• [The problem]
Which lines run from the start of the data below to the line containing "Insert a List choice field"? Set them down exactly, with none added.

[Saved data entries]
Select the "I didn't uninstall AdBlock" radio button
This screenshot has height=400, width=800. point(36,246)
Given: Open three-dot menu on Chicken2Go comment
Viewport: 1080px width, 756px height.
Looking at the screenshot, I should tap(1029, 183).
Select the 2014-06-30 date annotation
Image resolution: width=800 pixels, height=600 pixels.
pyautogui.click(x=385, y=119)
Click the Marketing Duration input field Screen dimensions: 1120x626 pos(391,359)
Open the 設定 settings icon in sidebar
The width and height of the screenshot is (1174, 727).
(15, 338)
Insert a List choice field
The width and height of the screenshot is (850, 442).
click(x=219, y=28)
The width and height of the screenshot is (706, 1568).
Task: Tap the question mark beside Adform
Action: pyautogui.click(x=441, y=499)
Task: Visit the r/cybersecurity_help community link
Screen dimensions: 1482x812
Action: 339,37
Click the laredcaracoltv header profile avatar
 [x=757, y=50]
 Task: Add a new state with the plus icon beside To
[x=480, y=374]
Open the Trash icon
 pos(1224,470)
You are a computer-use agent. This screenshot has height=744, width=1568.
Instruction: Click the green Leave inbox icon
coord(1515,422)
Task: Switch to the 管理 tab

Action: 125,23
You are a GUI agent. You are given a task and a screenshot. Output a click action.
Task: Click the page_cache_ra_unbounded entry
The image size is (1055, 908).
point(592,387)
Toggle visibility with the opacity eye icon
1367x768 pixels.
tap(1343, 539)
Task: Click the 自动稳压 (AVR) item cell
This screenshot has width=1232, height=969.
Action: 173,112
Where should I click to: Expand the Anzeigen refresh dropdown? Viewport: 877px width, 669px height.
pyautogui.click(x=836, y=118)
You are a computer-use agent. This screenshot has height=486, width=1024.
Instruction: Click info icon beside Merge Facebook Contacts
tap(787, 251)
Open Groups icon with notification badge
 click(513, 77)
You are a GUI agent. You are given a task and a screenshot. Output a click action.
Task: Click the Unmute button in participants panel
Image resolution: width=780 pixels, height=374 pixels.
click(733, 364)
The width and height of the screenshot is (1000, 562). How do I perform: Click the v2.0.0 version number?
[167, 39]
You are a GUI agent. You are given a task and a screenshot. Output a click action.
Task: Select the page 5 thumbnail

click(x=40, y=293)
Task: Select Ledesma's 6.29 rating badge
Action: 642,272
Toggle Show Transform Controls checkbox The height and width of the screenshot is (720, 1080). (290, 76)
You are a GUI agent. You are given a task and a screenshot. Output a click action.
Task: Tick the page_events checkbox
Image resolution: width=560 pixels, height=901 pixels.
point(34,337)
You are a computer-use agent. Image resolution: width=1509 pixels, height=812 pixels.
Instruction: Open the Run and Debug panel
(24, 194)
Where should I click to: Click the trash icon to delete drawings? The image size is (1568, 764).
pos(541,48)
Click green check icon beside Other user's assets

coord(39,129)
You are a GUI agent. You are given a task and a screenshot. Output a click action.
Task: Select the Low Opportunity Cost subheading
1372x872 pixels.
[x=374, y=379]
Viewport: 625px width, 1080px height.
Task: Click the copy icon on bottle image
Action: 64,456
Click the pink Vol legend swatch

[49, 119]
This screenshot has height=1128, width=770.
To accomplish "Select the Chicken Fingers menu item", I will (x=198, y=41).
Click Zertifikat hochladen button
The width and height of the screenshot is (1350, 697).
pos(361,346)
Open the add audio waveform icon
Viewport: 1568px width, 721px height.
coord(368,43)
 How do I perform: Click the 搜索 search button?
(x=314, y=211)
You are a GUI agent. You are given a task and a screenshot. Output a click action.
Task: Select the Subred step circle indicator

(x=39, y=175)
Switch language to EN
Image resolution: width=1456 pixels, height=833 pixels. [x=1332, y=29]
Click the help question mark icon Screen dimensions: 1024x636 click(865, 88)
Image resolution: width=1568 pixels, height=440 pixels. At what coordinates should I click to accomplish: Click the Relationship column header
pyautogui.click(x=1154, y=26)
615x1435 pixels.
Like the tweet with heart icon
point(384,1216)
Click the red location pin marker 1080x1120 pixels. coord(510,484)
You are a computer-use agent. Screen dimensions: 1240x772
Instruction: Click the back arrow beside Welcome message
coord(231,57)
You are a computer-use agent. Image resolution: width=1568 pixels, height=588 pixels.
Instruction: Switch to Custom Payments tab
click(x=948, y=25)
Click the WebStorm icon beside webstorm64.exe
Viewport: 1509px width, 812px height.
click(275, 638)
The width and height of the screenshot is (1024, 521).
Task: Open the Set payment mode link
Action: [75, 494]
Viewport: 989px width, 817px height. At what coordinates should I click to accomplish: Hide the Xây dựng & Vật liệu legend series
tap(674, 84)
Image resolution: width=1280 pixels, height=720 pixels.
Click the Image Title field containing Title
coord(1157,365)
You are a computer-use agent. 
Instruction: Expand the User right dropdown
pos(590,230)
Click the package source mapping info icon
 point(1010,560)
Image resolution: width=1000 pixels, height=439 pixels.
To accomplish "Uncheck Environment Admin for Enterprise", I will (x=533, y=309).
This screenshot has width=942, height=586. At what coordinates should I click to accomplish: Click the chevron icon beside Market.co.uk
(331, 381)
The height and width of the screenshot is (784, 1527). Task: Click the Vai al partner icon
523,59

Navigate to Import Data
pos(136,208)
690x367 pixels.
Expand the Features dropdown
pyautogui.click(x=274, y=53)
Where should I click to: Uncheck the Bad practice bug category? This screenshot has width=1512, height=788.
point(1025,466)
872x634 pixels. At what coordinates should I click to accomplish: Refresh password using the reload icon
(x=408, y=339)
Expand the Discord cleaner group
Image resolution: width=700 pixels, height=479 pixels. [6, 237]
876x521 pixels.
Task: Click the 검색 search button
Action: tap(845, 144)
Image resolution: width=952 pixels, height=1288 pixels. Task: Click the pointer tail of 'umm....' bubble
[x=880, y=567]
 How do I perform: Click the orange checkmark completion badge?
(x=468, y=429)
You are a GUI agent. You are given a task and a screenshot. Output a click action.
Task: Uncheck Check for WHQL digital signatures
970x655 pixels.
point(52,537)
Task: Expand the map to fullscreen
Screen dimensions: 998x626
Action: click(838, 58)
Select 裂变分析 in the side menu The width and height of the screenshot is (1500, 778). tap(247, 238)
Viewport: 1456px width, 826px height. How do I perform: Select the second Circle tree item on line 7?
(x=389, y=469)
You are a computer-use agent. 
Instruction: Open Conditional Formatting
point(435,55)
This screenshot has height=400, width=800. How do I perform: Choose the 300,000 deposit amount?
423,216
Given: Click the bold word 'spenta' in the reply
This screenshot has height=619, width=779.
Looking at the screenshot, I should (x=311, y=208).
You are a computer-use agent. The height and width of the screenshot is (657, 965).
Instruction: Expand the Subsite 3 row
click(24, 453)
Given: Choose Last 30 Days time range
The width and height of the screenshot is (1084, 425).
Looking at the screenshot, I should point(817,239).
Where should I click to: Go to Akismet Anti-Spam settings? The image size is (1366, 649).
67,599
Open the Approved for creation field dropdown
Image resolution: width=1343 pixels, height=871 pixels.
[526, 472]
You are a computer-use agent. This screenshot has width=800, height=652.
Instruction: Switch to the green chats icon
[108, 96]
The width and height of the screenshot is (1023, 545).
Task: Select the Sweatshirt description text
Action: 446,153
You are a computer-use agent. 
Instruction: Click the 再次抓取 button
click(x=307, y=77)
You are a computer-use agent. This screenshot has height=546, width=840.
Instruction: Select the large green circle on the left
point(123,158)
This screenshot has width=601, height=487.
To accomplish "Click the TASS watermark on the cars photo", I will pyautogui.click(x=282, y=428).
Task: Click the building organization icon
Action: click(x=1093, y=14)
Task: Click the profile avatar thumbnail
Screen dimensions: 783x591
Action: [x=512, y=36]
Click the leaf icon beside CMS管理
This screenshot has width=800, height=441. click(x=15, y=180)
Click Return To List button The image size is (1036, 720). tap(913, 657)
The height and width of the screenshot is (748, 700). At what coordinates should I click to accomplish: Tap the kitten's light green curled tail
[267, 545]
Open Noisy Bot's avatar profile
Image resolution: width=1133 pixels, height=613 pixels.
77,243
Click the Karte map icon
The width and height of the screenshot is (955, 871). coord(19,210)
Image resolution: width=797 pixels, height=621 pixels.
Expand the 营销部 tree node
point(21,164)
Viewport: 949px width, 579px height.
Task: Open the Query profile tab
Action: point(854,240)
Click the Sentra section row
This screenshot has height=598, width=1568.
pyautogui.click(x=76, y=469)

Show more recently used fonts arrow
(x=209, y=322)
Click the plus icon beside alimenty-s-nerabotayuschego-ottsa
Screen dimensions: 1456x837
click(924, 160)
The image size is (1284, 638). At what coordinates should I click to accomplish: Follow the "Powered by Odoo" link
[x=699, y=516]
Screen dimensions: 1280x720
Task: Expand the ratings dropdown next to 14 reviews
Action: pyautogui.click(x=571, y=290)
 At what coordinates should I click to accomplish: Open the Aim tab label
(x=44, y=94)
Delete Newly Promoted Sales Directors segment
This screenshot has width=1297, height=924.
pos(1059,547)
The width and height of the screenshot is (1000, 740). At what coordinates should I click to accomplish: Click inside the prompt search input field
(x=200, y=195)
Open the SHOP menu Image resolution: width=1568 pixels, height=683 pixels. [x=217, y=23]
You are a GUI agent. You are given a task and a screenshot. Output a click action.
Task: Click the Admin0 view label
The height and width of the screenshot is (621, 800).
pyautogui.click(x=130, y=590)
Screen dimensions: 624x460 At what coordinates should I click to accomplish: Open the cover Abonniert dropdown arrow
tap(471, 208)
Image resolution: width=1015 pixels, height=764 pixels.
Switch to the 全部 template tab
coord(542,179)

• [Your response]
Select the "I didn't uninstall AdBlock" radio button
This screenshot has height=400, width=800. point(36,246)
Given: Open three-dot menu on Chicken2Go comment
Viewport: 1080px width, 756px height.
Looking at the screenshot, I should tap(1029, 183).
Select the 2014-06-30 date annotation
Image resolution: width=800 pixels, height=600 pixels.
pyautogui.click(x=385, y=119)
Click the Marketing Duration input field Screen dimensions: 1120x626 pos(391,359)
Open the 設定 settings icon in sidebar
The width and height of the screenshot is (1174, 727).
(15, 338)
Insert a List choice field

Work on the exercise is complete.